I was told by a French friend that the slang word for homosexual is "PD," which is short for pédéraste.

Can anyone here confirm this?

Merci.


----------



## Cath.S.

philipmay said:


> I was told by a French friend that the slang word for homosexual is "PD," which is short for pédéraste.
> 
> Can anyone here confirm this?


That's probably correct, even though we do not use the word _pédéraste_ any more (or then, very old people still might).

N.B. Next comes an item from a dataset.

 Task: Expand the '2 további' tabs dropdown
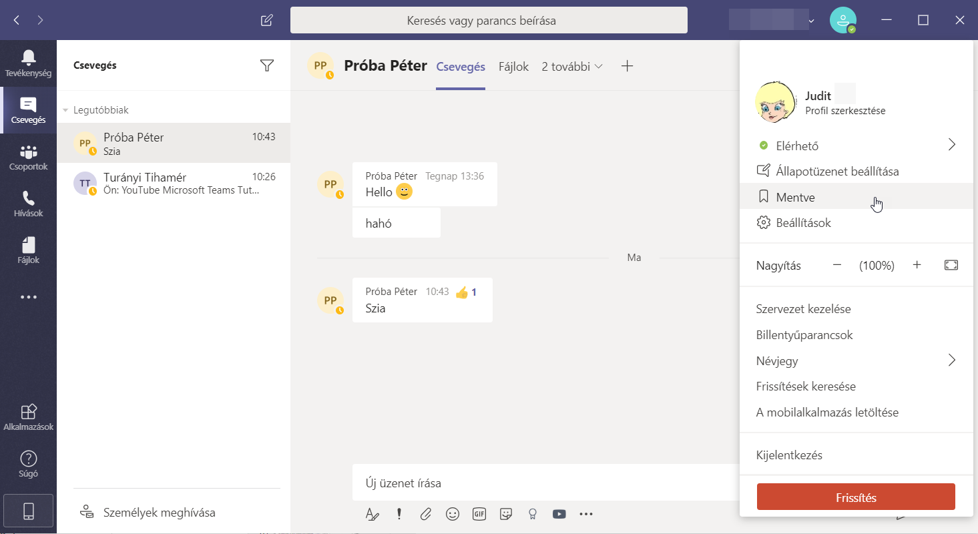[572, 66]
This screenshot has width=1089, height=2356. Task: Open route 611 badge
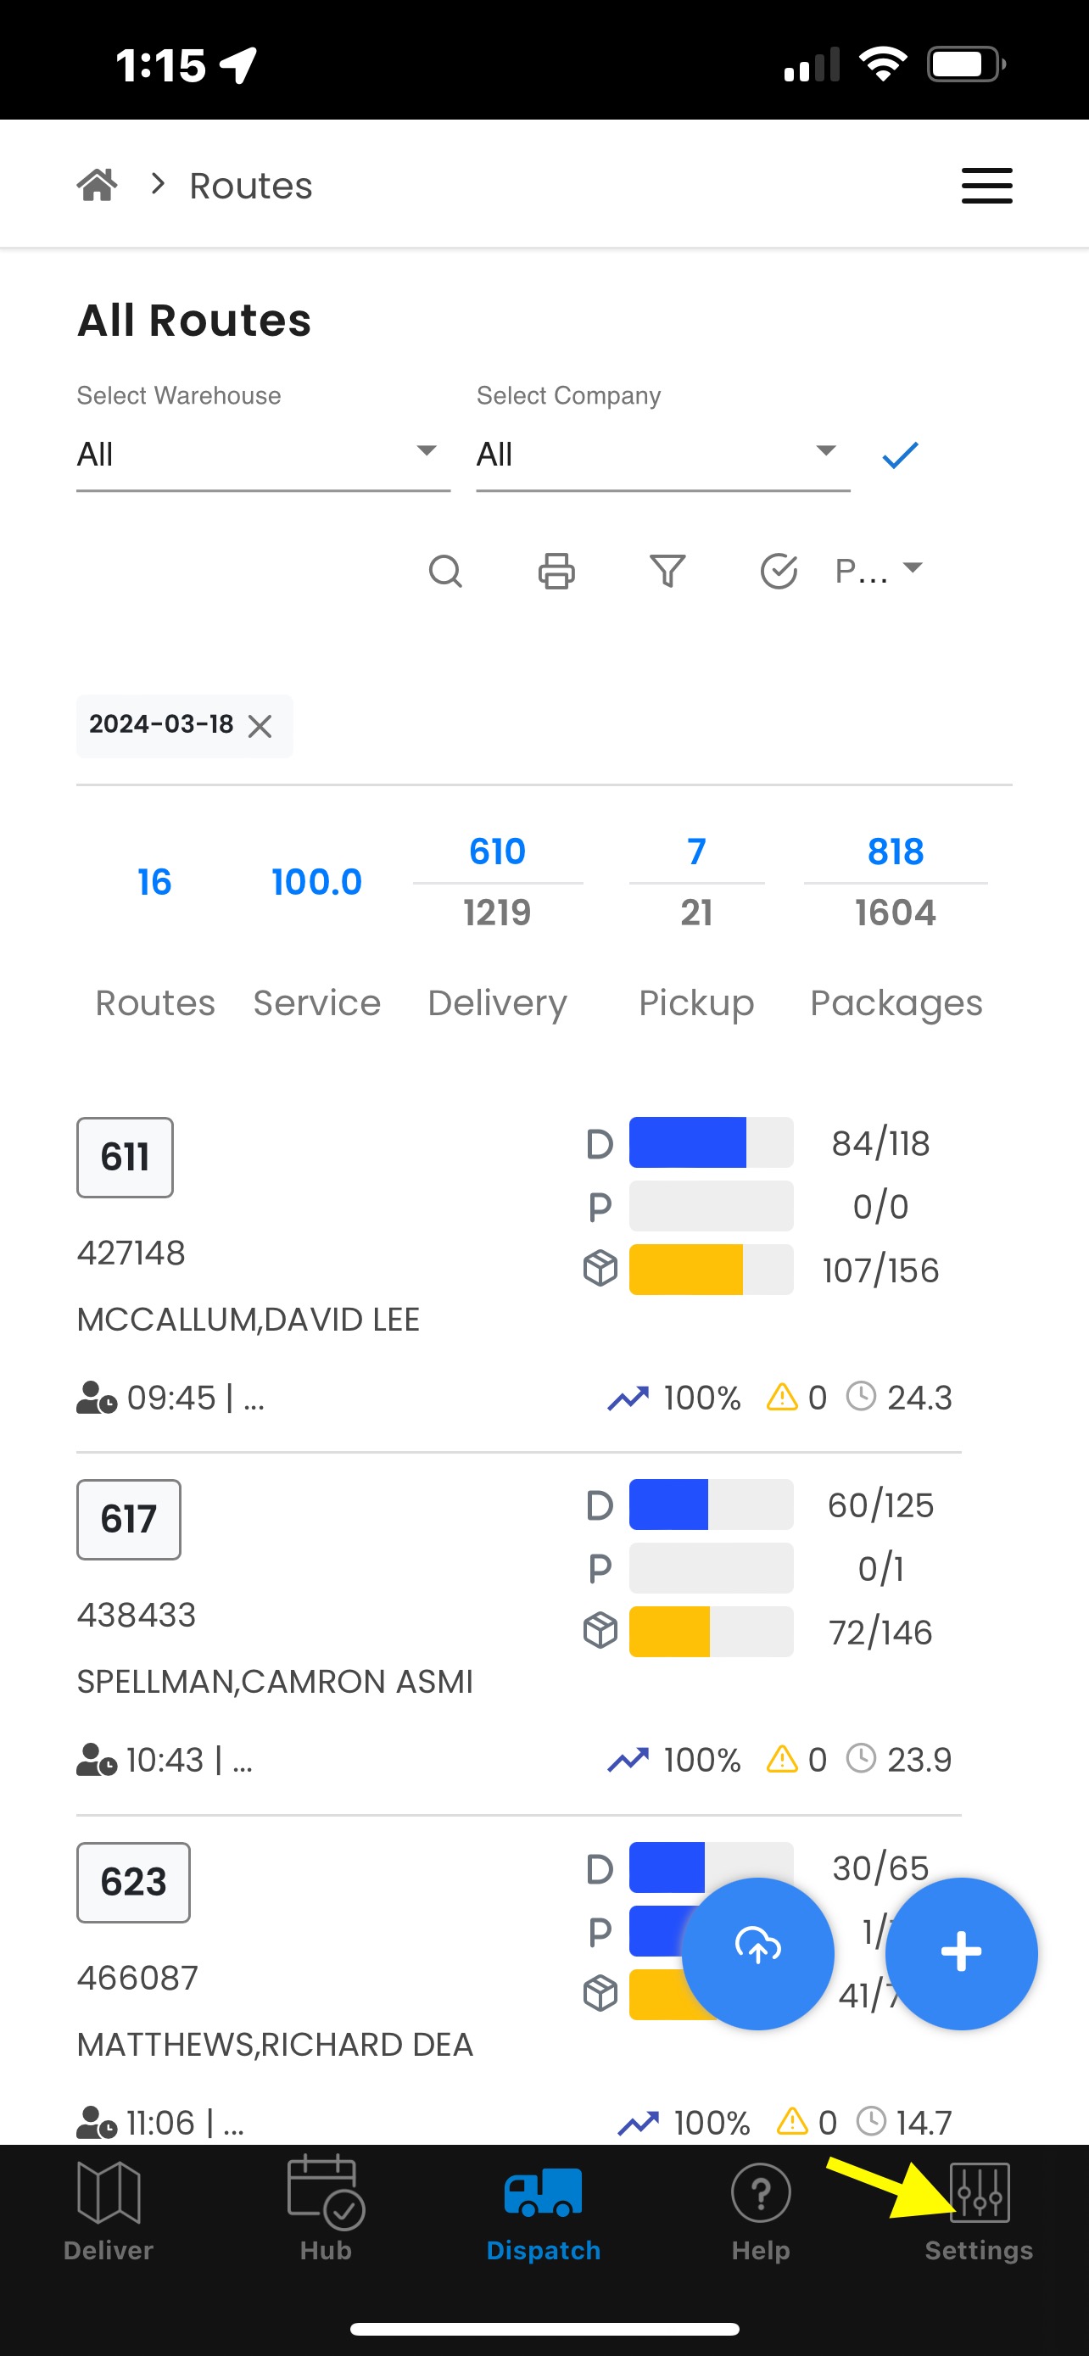click(124, 1157)
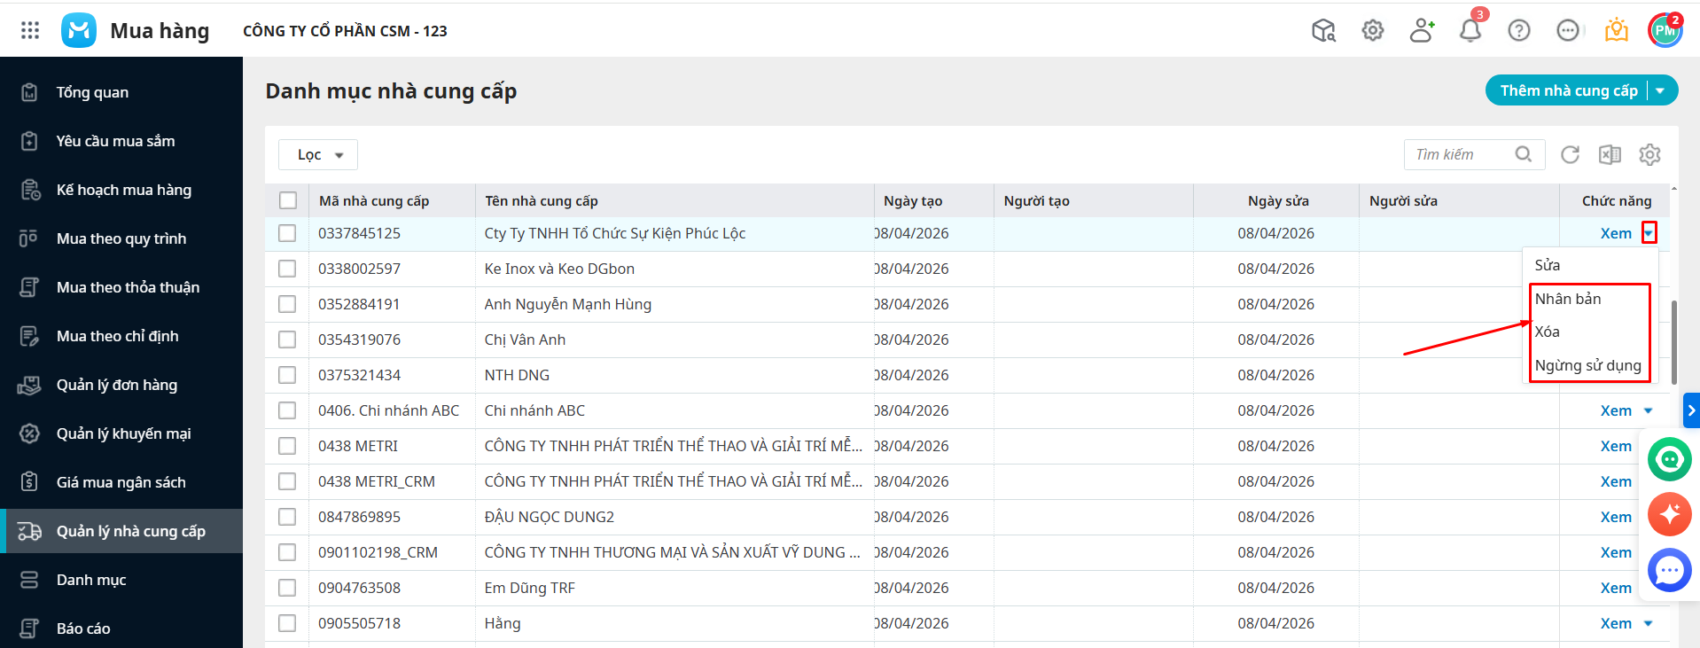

I would say that Camille Saint-Saëns meant that he would not have a love relationship with any man his own age, or older than himself, only with younger males, like many Greeks did in the times of Socrates.


----------



## Aeg45

philipmay said:


> I was told by a French friend that the slang word for homosexual is "PD," which is short for pédéraste.
> 
> Can anyone here confirm this?



I've heard similar. I've never heard "PD" but I know I heard shortened versions of "pédéraste" used as slang words for homosexual, such as "pédé" (which would be pronounced the same as "PD") and "rasdep" (the latter of which i found in a book).
Question for the francophones...as these slang words are based on pédéraste (or maybe pédophile?), are they derogatory?


----------



## doinel

http://fr.wikipedia.org/wiki/Pédé 
Une certaine littérature française de la première moitié du XXème a plus ou moins cautionné l'attirance pour les jeunes gens pour rester polie et ne jetait pas la pierre à la pédérastie, il me semble....


----------



## Cath.S.

_PD _is pronounded _pédé._ They are one and the same word, two different spellings.
_Pédé _is most likely not based on _pédophile_, since the latter is a recent term, at least in the general public's vocabulary.
It is, at any rate, offensive. All those words are.
_Homosexuel _is, or used to be, neutral, and _gai/y_ is gaining ground as neutral, non-judgemental terms.


----------



## timpeac

egueule said:


> I would say that Camille Saint-Saëns meant that he would not have a love relationship with any man his own age, or older than himself, only with younger males, like many Greeks did in the times of Socrates.


This was exactly what occurred to me on reading through this thread. A translation is difficult - and also depends on how much we would be trying to respect the language and culture of the times. I suspect, although do not know, that both "homosexuel" and "pédéraste" would, at the time the quote is from, have evoked the same impression on French ears as "homosexual" and "pederast" would on English ones whatever that impression might have been - and so I'd probably translate it word for word! (It's also a nice get-out, no?). As a gloss I think very much like Egueule is suggesting and I like an earlier suggestion - "I'm not homosexual (with that defining the whole life-style, indeed - was he married?), I just bugger boys" (but I wouldn't understand by that prepubescent boys, although young, yes).


----------



## Alexandre8

J'ai trouvé cette citation sur Wikipedia tout a l'heure, je pense qu'il explique quelque chose.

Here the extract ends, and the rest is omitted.